• [EXERCISE]:
Take the entries below and print, exactly, the stretch from the line containing "Given: Click inside the voice text input area" through the line containing "Task: Click the Royal Family profile avatar", both included.

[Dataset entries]

:::::

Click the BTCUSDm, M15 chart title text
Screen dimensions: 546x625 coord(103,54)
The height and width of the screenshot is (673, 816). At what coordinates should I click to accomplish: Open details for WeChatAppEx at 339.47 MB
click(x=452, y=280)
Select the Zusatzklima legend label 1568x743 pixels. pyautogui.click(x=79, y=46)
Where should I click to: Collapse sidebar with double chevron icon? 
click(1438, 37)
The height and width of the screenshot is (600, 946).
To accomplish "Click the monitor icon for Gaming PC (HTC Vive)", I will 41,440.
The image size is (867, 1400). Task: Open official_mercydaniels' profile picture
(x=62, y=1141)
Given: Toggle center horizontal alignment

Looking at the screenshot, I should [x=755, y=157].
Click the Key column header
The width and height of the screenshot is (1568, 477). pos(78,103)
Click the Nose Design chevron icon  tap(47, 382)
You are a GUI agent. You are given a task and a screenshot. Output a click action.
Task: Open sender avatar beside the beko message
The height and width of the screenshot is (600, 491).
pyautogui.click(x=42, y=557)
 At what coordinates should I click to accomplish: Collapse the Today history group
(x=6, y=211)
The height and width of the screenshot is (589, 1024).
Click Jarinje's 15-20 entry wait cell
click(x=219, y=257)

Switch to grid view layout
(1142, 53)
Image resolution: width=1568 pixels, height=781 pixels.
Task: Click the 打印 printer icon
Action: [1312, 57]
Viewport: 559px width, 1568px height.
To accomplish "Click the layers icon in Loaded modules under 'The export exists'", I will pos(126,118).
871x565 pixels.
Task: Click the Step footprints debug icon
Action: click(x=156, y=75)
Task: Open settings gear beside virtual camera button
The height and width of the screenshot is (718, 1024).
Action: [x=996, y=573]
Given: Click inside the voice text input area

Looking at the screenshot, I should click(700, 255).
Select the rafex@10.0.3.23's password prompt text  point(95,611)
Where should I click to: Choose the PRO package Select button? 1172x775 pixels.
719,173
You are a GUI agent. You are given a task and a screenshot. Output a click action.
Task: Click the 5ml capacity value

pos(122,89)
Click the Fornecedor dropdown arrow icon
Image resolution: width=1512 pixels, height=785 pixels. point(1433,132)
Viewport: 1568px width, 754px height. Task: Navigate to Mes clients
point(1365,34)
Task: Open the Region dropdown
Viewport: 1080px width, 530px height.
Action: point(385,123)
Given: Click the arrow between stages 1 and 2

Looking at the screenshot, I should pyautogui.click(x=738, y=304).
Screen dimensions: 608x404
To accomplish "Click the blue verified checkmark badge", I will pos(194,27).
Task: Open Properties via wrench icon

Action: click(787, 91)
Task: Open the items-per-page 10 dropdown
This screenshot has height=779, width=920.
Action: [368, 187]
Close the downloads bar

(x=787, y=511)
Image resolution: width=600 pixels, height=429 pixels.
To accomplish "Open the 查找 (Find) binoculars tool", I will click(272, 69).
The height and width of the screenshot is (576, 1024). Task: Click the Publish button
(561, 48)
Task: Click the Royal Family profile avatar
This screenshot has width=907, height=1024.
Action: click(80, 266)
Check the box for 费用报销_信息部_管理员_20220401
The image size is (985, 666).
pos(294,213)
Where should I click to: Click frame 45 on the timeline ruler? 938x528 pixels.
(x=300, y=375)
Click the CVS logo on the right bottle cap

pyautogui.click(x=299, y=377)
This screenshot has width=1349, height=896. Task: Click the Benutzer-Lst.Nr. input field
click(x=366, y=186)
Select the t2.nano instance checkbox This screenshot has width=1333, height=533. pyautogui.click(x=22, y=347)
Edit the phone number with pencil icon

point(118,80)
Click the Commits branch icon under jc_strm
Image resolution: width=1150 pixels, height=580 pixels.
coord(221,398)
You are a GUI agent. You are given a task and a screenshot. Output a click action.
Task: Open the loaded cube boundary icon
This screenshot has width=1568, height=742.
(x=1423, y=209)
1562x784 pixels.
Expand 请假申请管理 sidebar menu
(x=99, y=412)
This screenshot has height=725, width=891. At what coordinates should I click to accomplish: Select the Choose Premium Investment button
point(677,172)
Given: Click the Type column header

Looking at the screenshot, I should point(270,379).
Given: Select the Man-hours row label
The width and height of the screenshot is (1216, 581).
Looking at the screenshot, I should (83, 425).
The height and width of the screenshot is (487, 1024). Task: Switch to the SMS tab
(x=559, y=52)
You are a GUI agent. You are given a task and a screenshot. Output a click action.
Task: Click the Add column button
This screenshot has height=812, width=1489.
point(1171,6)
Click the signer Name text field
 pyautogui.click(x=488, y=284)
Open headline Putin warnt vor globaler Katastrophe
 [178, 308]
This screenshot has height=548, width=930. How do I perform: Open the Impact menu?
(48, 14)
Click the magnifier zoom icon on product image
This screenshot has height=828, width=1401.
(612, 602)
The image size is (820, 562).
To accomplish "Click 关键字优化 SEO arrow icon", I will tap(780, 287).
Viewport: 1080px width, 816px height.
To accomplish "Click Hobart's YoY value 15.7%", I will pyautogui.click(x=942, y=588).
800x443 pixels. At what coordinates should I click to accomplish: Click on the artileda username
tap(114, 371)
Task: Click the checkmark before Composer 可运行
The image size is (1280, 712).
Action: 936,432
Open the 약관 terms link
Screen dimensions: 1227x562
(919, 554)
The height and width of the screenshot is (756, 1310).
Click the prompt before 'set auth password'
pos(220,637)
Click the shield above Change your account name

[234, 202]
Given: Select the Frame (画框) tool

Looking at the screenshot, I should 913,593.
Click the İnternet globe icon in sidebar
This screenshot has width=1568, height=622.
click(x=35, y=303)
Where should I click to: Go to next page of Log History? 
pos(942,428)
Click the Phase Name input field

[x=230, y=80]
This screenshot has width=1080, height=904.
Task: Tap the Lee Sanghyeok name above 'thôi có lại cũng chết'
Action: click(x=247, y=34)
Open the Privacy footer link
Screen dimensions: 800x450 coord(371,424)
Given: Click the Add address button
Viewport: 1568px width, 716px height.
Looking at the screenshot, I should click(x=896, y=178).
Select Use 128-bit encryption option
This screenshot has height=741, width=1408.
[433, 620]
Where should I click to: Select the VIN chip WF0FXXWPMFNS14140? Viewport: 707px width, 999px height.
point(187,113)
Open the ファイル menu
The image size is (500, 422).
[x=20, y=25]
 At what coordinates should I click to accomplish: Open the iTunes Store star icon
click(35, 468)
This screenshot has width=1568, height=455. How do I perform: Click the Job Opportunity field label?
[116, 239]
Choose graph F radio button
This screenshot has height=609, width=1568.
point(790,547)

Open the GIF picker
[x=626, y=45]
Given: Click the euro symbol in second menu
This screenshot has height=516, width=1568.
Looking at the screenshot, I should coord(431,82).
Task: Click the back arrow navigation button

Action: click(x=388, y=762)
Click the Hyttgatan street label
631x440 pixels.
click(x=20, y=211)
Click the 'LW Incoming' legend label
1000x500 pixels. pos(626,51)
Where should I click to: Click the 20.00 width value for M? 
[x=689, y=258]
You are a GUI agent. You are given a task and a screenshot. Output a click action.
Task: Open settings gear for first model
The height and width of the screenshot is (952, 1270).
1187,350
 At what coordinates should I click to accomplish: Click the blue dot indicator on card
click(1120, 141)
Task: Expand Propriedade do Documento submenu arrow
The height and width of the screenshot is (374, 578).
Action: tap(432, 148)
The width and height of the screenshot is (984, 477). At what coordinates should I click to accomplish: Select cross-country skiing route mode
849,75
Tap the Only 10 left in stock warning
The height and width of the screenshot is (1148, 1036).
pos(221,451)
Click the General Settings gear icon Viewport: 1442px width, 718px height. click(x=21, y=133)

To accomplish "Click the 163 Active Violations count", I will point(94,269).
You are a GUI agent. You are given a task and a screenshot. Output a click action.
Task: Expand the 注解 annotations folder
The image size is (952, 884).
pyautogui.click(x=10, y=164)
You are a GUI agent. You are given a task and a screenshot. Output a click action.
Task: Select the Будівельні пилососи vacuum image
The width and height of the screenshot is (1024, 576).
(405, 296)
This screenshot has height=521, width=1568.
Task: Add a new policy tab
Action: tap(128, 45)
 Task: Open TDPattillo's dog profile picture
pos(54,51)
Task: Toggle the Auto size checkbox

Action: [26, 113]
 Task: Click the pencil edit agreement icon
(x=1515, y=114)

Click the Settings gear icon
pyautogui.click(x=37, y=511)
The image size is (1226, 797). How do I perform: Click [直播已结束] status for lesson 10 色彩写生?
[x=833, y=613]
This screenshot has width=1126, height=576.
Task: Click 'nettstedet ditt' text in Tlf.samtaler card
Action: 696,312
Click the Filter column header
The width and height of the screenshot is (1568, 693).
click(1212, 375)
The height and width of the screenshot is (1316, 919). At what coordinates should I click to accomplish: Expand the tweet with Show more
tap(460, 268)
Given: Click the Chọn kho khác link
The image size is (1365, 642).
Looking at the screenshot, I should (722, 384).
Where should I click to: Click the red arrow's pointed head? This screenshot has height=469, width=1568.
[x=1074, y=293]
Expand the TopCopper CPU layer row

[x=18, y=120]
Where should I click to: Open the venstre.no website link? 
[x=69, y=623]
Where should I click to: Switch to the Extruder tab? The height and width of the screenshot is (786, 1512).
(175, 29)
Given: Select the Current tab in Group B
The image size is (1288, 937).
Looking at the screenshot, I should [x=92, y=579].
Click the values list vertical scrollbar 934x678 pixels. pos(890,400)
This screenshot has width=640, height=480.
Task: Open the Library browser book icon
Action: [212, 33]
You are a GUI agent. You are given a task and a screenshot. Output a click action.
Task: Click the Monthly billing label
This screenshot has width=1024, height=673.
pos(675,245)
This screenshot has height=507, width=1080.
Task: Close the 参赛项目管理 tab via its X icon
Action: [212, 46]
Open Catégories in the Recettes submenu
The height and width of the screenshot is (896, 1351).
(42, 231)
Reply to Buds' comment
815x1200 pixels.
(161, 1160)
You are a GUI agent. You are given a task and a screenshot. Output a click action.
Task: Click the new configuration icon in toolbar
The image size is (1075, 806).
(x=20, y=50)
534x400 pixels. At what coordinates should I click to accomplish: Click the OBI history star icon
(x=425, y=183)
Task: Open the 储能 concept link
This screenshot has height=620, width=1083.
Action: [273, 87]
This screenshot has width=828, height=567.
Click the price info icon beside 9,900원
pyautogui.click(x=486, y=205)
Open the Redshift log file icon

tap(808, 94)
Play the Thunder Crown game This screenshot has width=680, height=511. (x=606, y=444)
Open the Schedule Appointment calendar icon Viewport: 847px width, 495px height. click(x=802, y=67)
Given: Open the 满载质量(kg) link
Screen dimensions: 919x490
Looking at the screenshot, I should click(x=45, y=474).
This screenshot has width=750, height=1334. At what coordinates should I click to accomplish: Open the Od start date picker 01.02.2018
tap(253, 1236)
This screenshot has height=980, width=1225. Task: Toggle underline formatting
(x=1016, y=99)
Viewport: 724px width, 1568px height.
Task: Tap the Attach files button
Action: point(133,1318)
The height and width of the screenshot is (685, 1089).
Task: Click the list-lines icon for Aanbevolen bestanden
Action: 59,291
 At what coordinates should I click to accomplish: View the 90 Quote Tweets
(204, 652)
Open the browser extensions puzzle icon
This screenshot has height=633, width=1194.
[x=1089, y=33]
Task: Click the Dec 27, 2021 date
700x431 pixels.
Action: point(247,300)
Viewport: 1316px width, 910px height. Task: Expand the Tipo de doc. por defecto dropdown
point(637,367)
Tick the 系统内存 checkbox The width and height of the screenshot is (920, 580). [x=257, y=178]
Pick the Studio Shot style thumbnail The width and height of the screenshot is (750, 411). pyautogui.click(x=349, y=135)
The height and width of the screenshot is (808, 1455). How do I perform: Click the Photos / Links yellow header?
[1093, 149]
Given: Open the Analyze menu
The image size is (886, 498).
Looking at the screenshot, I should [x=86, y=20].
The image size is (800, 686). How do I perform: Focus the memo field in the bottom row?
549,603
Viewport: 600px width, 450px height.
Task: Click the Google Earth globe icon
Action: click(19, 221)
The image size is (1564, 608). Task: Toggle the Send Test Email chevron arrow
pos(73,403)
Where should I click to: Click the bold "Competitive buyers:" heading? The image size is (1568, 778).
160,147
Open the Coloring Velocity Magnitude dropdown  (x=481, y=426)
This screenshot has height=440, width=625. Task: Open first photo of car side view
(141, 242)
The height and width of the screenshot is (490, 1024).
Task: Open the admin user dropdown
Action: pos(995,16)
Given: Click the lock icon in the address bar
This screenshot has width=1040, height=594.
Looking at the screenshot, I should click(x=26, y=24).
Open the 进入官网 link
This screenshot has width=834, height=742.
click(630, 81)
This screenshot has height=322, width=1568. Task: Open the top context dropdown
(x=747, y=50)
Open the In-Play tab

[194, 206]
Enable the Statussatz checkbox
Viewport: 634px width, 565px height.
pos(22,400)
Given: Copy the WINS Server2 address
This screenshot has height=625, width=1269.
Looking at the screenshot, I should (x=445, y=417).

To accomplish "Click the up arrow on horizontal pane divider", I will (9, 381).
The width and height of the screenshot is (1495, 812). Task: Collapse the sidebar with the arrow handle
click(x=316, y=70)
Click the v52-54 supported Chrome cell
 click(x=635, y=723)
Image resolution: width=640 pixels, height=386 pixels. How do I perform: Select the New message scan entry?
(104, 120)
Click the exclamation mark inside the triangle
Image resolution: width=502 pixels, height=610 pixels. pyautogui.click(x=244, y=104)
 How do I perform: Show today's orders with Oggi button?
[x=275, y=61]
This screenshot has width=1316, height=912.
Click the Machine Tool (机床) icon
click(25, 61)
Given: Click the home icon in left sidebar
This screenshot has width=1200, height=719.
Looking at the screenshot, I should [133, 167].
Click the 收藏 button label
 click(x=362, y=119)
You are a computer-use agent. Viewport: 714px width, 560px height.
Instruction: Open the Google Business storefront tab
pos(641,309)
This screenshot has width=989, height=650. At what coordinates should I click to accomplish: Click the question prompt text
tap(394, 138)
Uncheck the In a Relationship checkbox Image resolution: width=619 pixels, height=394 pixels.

:::::

• [OUTPUT BELOW]:
Given: Click inside the voice text input area

Looking at the screenshot, I should click(700, 255).
Select the rafex@10.0.3.23's password prompt text  point(95,611)
Where should I click to: Choose the PRO package Select button? 1172x775 pixels.
719,173
You are a GUI agent. You are given a task and a screenshot. Output a click action.
Task: Click the 5ml capacity value

pos(122,89)
Click the Fornecedor dropdown arrow icon
Image resolution: width=1512 pixels, height=785 pixels. point(1433,132)
Viewport: 1568px width, 754px height. Task: Navigate to Mes clients
point(1365,34)
Task: Open the Region dropdown
Viewport: 1080px width, 530px height.
Action: point(385,123)
Given: Click the arrow between stages 1 and 2

Looking at the screenshot, I should pyautogui.click(x=738, y=304).
Screen dimensions: 608x404
To accomplish "Click the blue verified checkmark badge", I will pos(194,27).
Task: Open Properties via wrench icon

Action: click(787, 91)
Task: Open the items-per-page 10 dropdown
This screenshot has height=779, width=920.
Action: [368, 187]
Close the downloads bar

(x=787, y=511)
Image resolution: width=600 pixels, height=429 pixels.
To accomplish "Open the 查找 (Find) binoculars tool", I will click(272, 69).
The height and width of the screenshot is (576, 1024). Task: Click the Publish button
(561, 48)
Task: Click the Royal Family profile avatar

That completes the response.